- _Raw data_:

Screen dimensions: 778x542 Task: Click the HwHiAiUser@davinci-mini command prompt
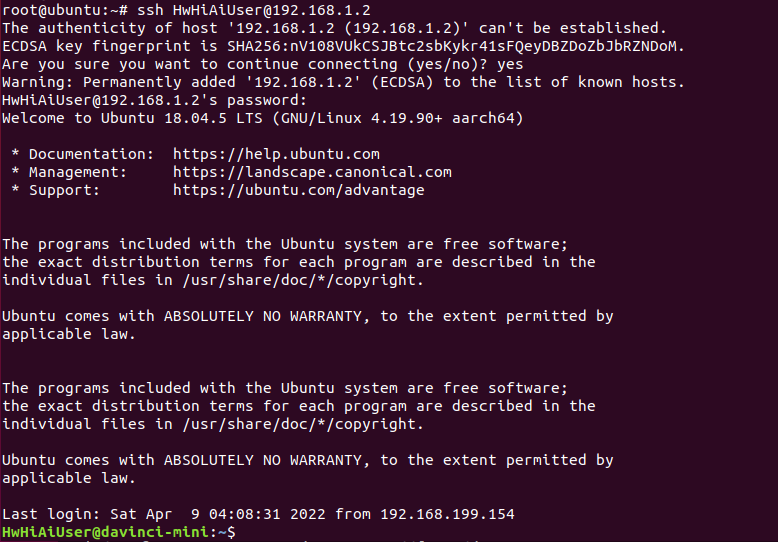point(118,532)
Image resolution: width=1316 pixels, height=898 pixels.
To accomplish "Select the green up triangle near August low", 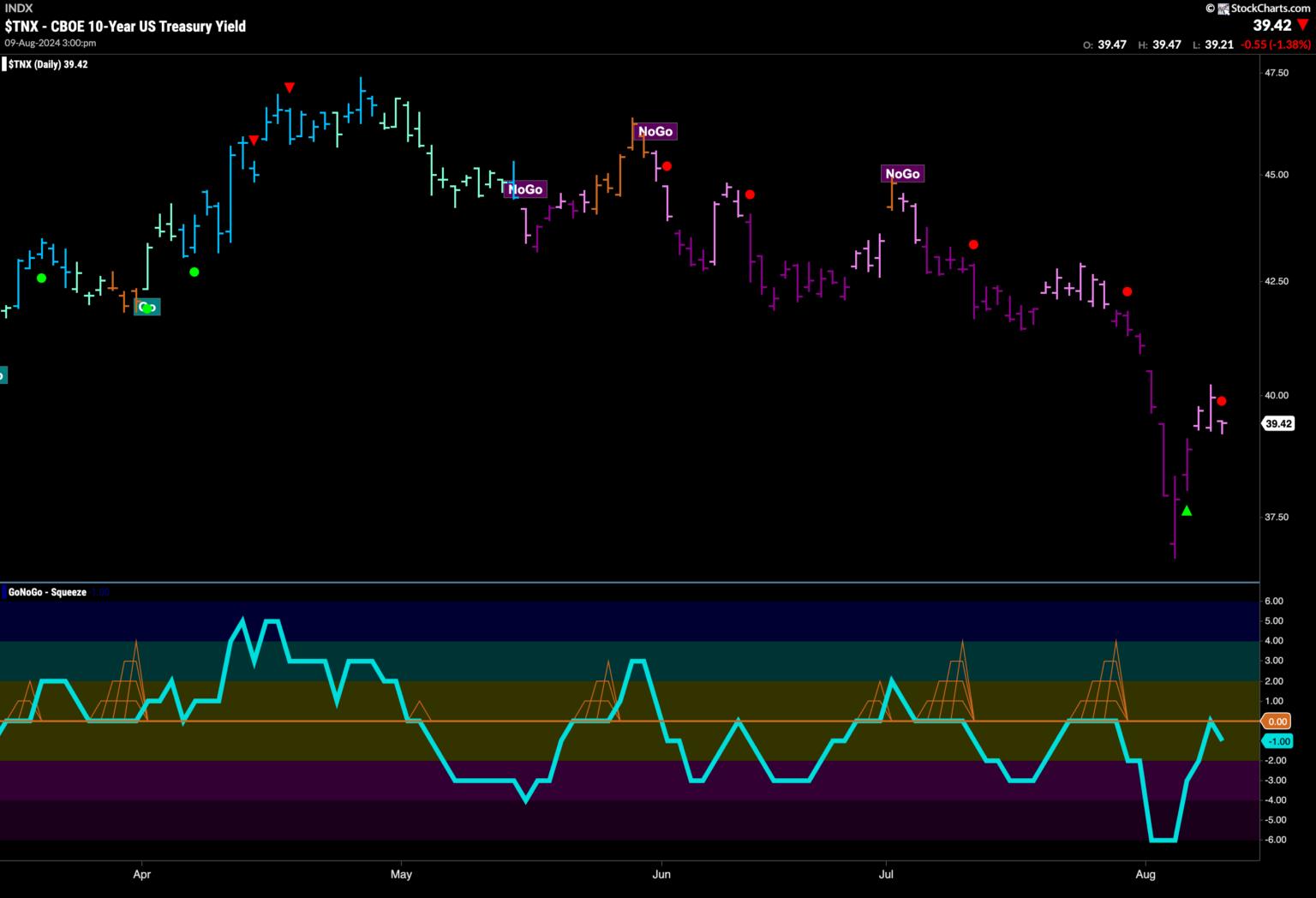I will [1187, 512].
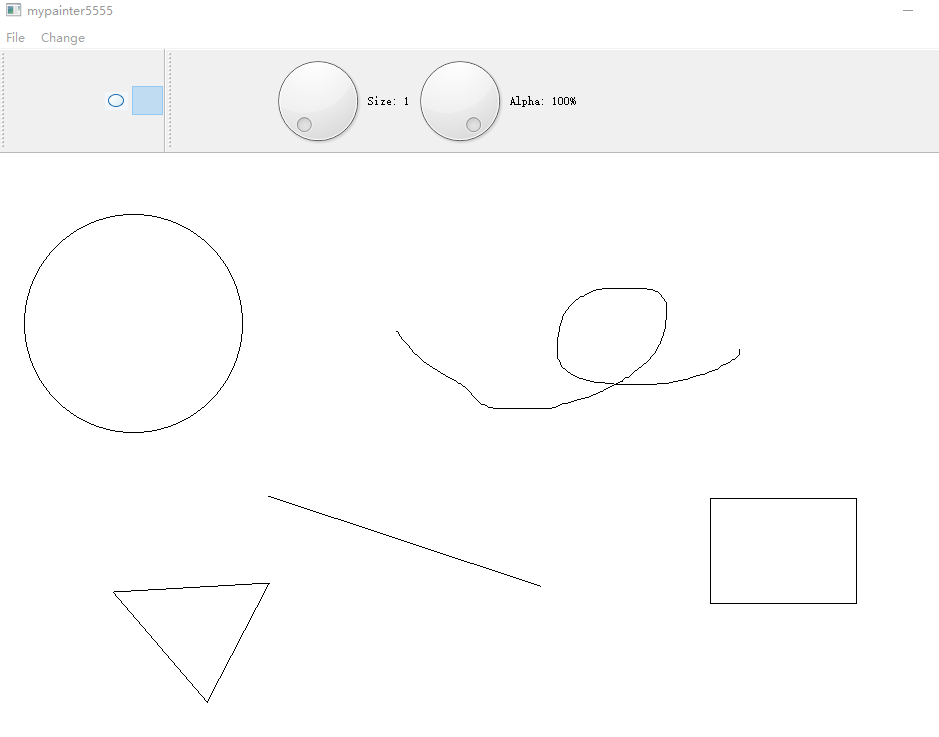Screen dimensions: 939x737
Task: Select the ellipse shape tool in the toolbar
Action: click(115, 100)
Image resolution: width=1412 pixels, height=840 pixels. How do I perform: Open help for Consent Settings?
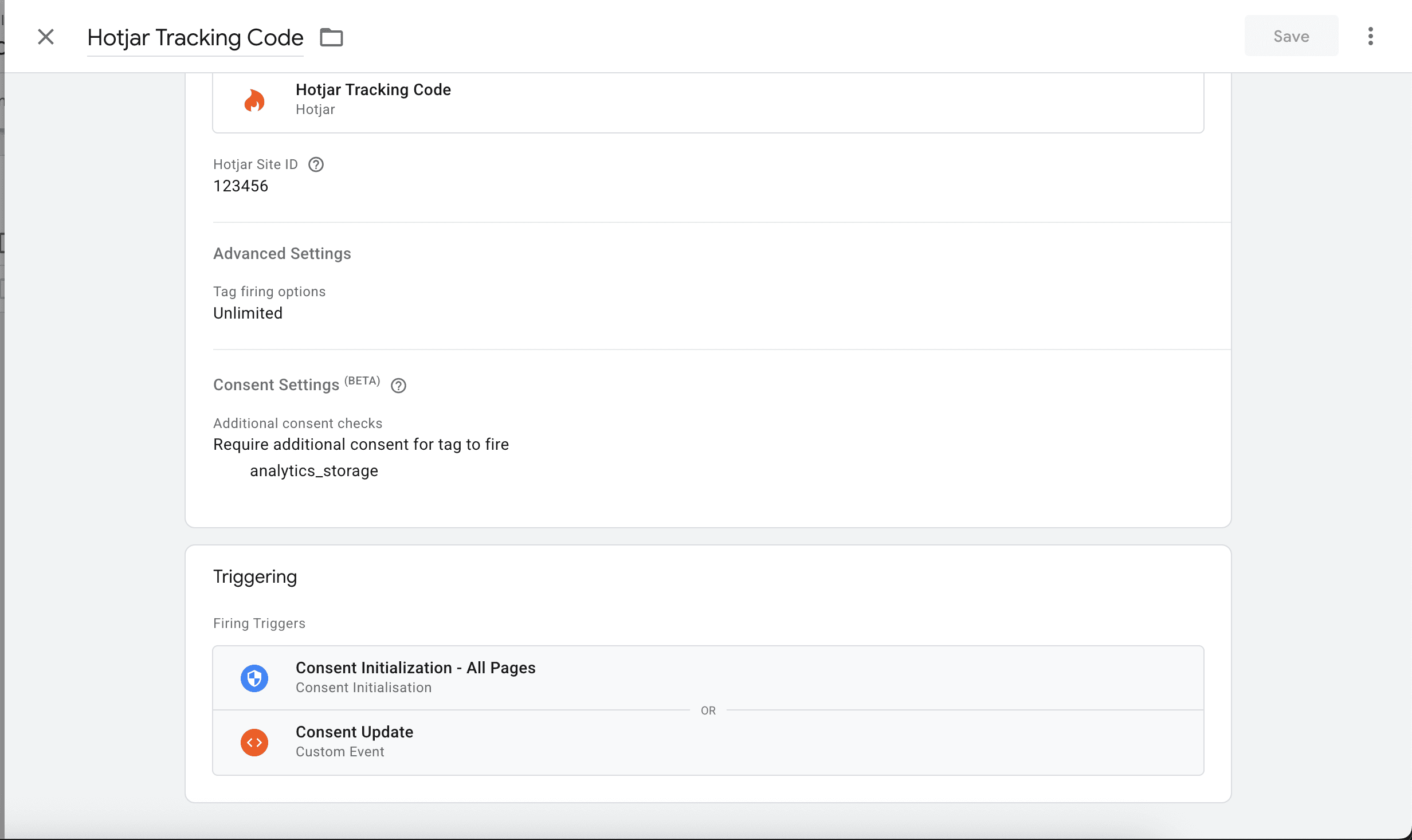tap(398, 386)

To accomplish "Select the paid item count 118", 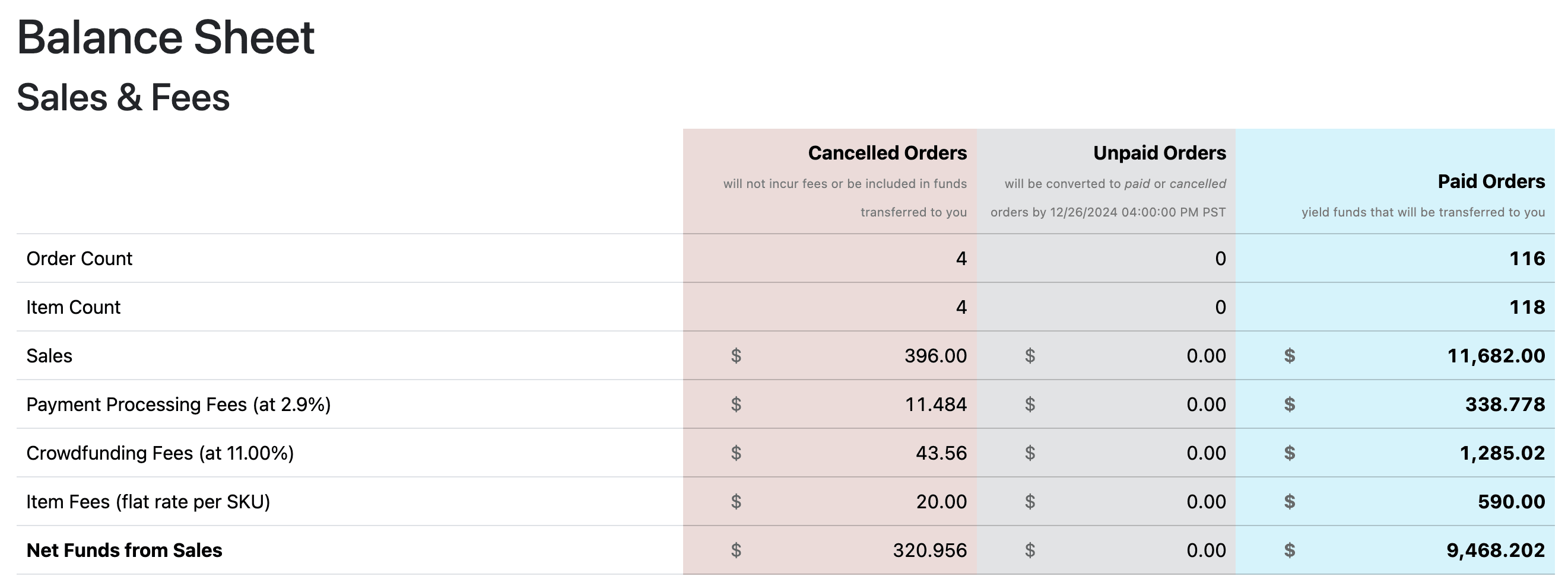I will (x=1526, y=307).
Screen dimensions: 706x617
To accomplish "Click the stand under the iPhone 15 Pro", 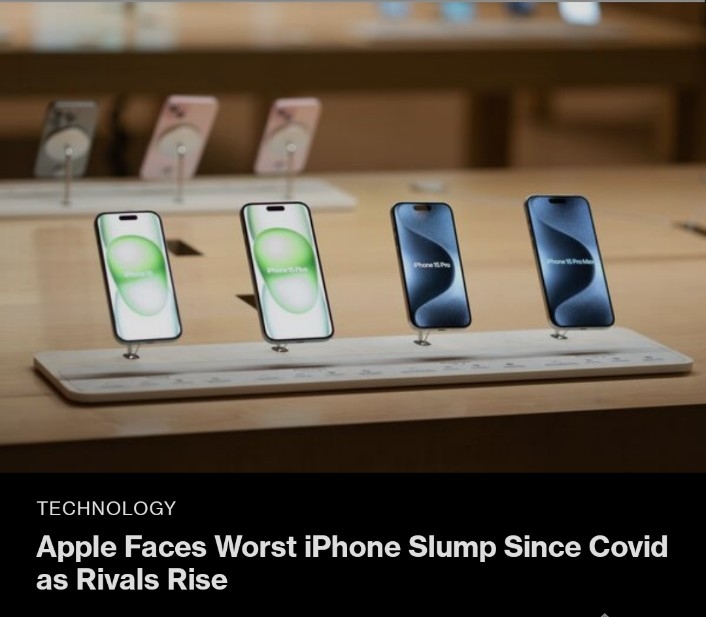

- _The request_: Return the records word for word, starting at the line that contains "Screen dimensions: 706x617" and continuing through the end of the records, with the pictures left out.

- _Problem solution_:
Screen dimensions: 706x617
To accomplish "Click the stand under the iPhone 15 Pro", 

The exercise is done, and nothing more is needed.